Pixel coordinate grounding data
□ □ □

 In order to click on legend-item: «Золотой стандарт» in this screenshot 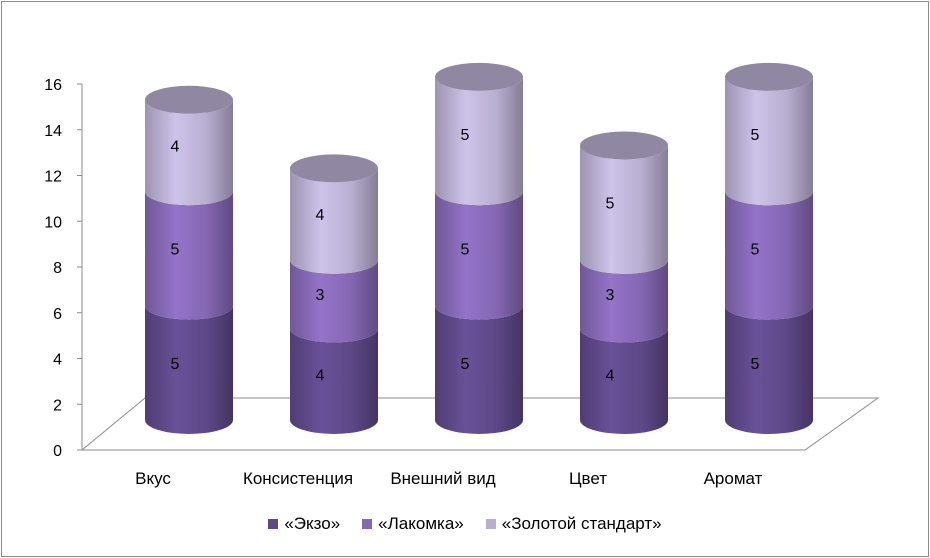, I will do `click(574, 524)`.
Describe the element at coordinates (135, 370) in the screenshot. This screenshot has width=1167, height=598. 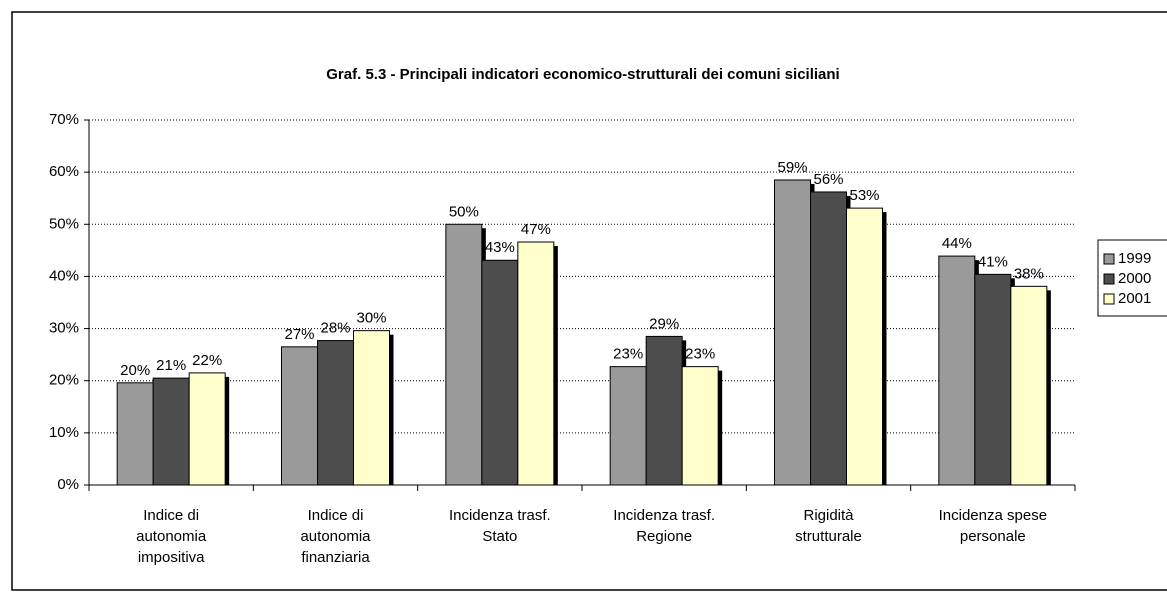
I see `data-label: 20%` at that location.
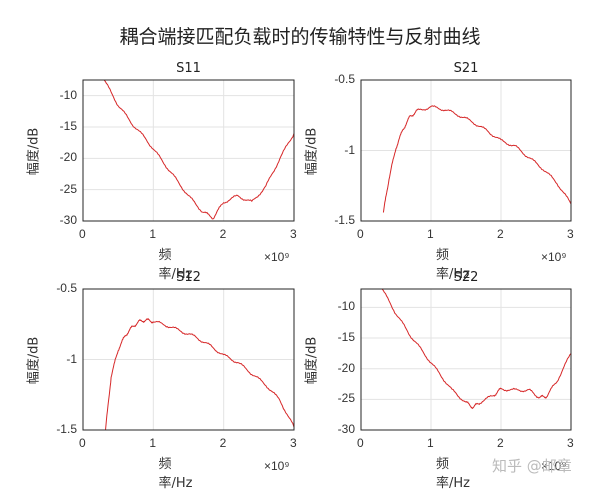  I want to click on subplot-title: S22, so click(466, 278).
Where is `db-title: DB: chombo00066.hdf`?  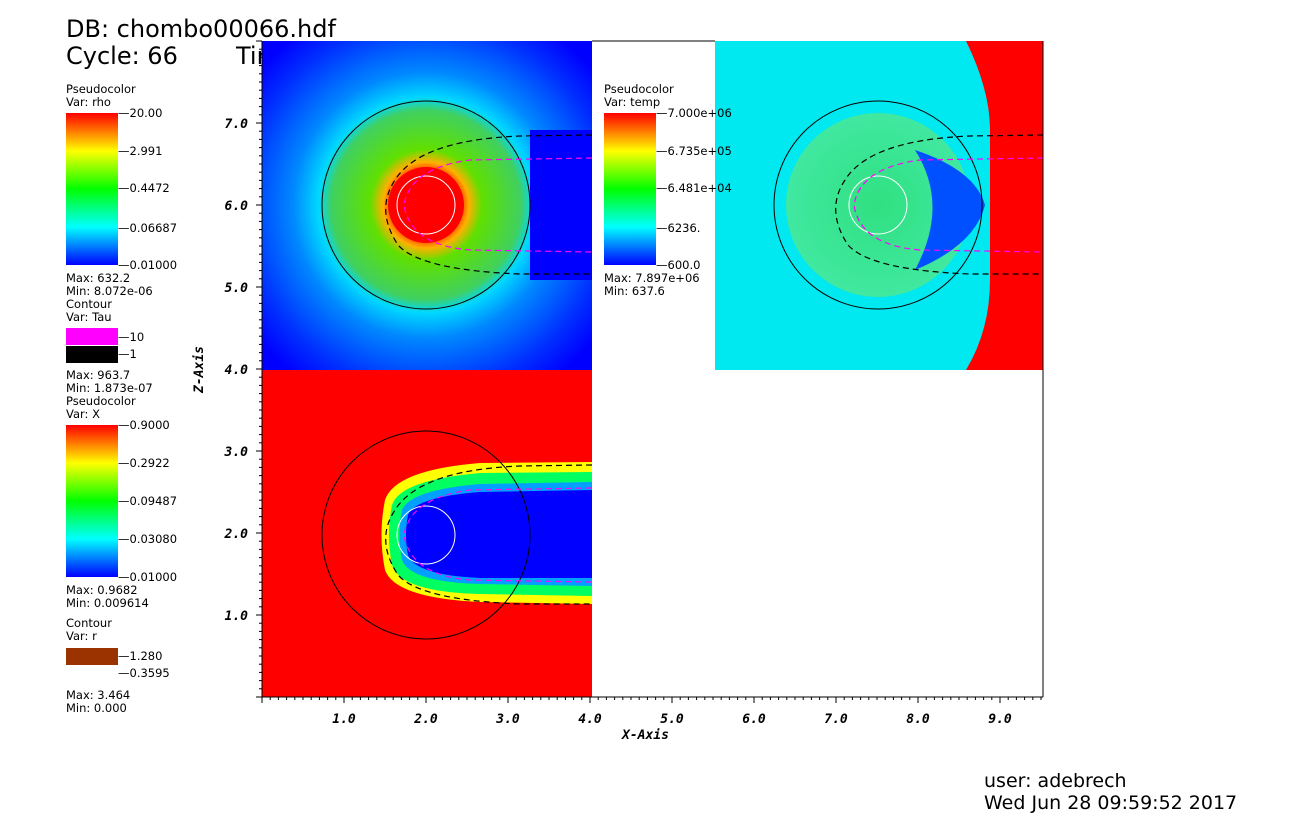 db-title: DB: chombo00066.hdf is located at coordinates (201, 29).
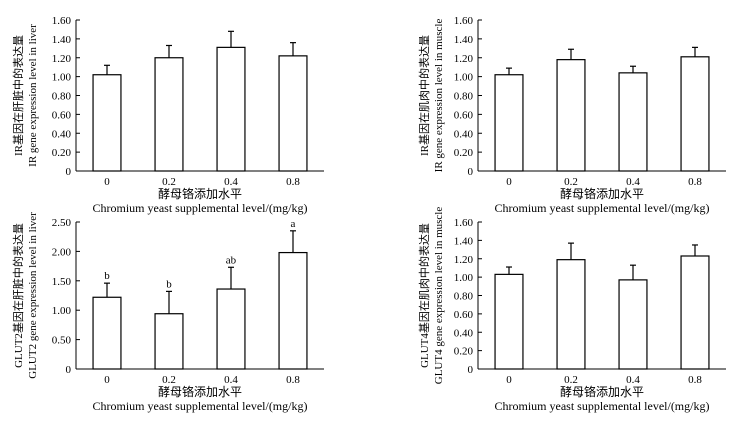  I want to click on y-axis-title-cn: IR基因在肌肉中的表达量, so click(424, 96).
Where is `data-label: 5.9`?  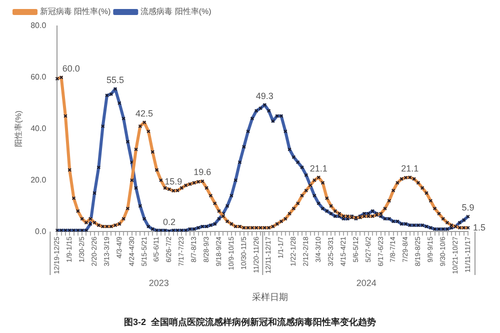
data-label: 5.9 is located at coordinates (468, 207).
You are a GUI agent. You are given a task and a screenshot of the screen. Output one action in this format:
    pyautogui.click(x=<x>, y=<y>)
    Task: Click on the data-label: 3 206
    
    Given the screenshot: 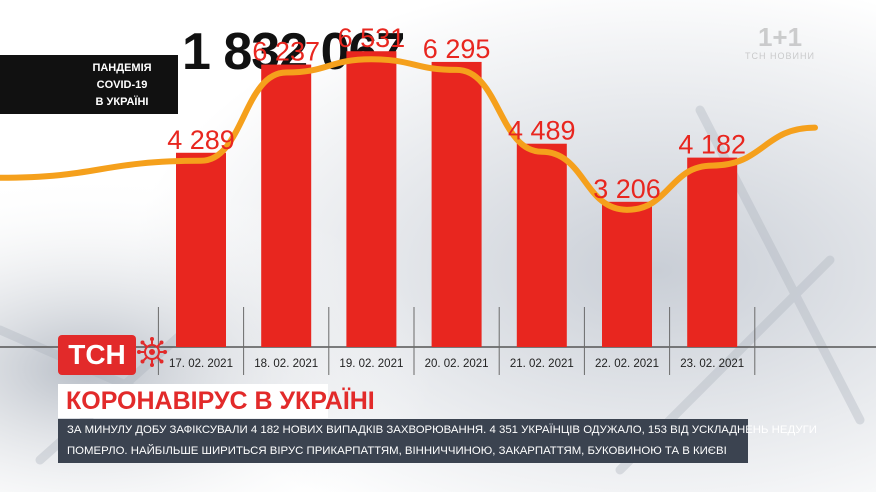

□ □ □

## ACTIVITY:
Rewrite the stretch of the items from the line containing "You are a GUI" through the end as a numbered list, leaving out blank lines and any pictures.

## RESPONSE BOX:
1. You are a GUI agent. You are given a task and a screenshot of the screen. Output one action in this format:
2.     pyautogui.click(x=<x>, y=<y>)
3.     Task: Click on the data-label: 3 206
4.     Given the screenshot: 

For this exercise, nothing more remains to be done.